Starting today, eager customers of the US pizza restaurant chain Papa Johns living in one corner of southern North Carolina will have the opportunity to receive their food from the sky, thanks to a new collaboration with Alphabet’s drone company, Wing. But Papa Johns’ signature pizzas won’t be on offer. Instead, drone-loving North Carolinians will have to choose between three kinds of sandwiches, a newer product for the fast-food chain: Philly cheesesteak, chicken bacon ranch, or steak and mushroom varieties.
Drone deliveries are popping up in more communities across the US and the world. Questions about the long-term economics and regulatory picture around unmanned aerial vehicles persist, but Wing boasts partnerships with Walmart, Panera, and DoorDash and is delivering through the sky to customers in four metro areas: Atlanta, Charlotte, Dallas-Fort Worth, and Houston. (In 2019, Wing received the US Federal Aviation Administration’s first certificate allowing a drone delivery company to operate in the country.) Competing drone companies, including Zipline, Amazon Prime Air, and Flytrex, fly packages, medical supplies, and Chipotle burritos in select communities across countries like Ghana, Japan, and the US.
But until very recently, drone operators have struggled to fly full-size pizzas. For companies hoping to break into the food delivery space, this is unfortunate: 11 percent of the US population eats a slice on any given day, according to the US Department of Agriculture. In a fast-diversifying restaurant industry, getting them to customers is still big business. But the realities of physics, engineering, and the restaurant business conspire to make pizzas a challenge for drones.
Flying Pizzas
Traditionally, pizza is the experimental tech delivery of choice. The familiar and cheap cheese-sauce-bread combo has been loaded onto self-driving cars and autonomous sidewalk delivery vehicles and has been assembled by robots. It’s a fast and satisfying option, especially for busy families tight on time. And theoretically, a great fit for automated drones, among one of the faster delivery options—people love fresh, piping-hot pizza.
But transporting one by drone requires some extra work, says Wing CEO Adam Woodworth. “Pizza comes in a very different box, with a big, flat surface area,” he says. They’re not naturally aerodynamic. Also, “you don't want a pizza tilted.”
Wing’s relatively lightweight drones are engineered to carry three specific package sizes; right now, pizza boxes aren’t one of them. Woodworth says a new design is on the horizon. “I want to see pizzas coming at me from the sky,” he says.
Flytrex, an Israel-based drone delivery company, announced late last month that it had finally solved the problem. In collaboration with rival pizza chain Little Caesars, the company began delivering via drone up to two large pizzas (16 inches each), plus sodas and bread, in Wylie, Texas, a suburb of Dallas. The leap comes courtesy of a much bigger new drone, capable of carrying up to 8.8 pounds for four miles.

Required work :: Return, word for word, the part of the article on drone pizza delivery starting with "But until very" and going on through "challenge for drones.". The data that follows was taken from a separate source and is unrelated to the article on drone pizza delivery.

Extracted data entries ::
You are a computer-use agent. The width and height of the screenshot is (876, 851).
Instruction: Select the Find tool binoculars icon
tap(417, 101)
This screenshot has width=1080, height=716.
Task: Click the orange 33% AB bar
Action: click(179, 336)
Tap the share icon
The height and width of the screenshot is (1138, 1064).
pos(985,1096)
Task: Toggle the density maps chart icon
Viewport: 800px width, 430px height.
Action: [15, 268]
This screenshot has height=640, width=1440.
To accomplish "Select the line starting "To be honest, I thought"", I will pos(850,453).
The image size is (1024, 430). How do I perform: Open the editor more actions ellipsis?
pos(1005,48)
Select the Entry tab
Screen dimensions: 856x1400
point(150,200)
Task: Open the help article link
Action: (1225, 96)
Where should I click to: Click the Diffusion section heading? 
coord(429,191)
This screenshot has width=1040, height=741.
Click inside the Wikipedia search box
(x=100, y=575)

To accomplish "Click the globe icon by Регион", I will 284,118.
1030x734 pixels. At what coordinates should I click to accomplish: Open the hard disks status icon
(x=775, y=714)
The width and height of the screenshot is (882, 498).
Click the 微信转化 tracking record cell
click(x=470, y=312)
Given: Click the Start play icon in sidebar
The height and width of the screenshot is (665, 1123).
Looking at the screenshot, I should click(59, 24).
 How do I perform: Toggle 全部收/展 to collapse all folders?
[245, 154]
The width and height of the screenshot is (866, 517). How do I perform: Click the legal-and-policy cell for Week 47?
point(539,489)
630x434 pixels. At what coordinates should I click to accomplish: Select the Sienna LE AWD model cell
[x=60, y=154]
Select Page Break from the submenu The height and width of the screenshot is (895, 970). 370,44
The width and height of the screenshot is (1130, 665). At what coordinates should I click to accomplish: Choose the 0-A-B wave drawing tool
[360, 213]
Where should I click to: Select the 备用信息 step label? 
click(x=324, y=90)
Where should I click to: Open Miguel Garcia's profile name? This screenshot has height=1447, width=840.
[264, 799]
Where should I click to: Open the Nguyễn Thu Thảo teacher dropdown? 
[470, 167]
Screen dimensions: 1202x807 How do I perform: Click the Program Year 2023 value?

Task answer ::
But until very recently, drone operators have struggled to fly full-size pizzas. For companies hoping to break into the food delivery space, this is unfortunate: 11 percent of the US population eats a slice on any given day, according to the US Department of Agriculture. In a fast-diversifying restaurant industry, getting them to customers is still big business. But the realities of physics, engineering, and the restaurant business conspire to make pizzas a challenge for drones.